**WHAT IS BEING ASKED:** Rewrite the records from the line with "Locate an element on the screen. This" up to and including the line with "The image size is (2554, 1456).", renaming "Move scene up" to "Move scene down" and leaving everything else the same.

**DATA ENTRIES:**
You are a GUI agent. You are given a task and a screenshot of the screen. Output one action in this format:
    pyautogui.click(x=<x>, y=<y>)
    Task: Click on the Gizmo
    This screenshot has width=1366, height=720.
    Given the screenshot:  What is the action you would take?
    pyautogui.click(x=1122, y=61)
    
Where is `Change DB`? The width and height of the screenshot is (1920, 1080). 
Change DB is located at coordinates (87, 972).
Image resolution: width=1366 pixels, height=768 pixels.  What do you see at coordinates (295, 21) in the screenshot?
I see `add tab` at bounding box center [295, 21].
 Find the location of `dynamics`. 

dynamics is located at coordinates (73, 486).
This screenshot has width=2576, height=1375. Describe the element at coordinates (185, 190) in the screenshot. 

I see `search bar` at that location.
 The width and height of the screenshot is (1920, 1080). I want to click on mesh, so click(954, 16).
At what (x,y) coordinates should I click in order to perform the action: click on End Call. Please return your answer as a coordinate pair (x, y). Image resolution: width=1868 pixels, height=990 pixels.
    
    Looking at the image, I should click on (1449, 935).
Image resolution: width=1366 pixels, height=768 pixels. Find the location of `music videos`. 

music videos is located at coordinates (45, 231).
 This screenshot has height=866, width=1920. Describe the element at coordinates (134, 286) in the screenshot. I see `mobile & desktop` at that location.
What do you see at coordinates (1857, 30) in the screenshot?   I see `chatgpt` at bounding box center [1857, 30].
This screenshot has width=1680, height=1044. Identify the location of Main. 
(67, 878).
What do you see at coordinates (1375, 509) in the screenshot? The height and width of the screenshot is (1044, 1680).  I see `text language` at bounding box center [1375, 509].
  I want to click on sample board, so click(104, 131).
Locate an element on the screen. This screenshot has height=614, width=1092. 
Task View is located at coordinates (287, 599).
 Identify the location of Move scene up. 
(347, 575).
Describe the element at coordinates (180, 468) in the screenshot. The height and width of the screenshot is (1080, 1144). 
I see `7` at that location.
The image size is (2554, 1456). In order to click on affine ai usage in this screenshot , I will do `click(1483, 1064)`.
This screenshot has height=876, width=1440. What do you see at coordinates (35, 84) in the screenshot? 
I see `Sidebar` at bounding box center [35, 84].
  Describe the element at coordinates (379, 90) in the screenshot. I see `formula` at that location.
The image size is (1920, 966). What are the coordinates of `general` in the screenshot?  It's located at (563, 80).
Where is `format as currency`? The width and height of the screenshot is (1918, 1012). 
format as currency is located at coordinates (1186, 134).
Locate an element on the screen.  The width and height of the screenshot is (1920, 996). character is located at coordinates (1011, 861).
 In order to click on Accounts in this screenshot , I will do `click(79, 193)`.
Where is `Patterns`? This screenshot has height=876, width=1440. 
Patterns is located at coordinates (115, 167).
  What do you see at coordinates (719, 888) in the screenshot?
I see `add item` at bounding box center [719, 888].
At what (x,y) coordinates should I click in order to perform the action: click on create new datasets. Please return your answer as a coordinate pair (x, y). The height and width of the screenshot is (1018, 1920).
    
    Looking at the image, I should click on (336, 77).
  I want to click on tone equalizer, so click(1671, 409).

**RESULT BELOW:**
Locate an element on the screen. This screenshot has height=614, width=1092. 
Task View is located at coordinates (287, 599).
 Identify the location of Move scene down. 
(347, 575).
Describe the element at coordinates (180, 468) in the screenshot. The height and width of the screenshot is (1080, 1144). 
I see `7` at that location.
The image size is (2554, 1456). In order to click on affine ai usage in this screenshot , I will do `click(1483, 1064)`.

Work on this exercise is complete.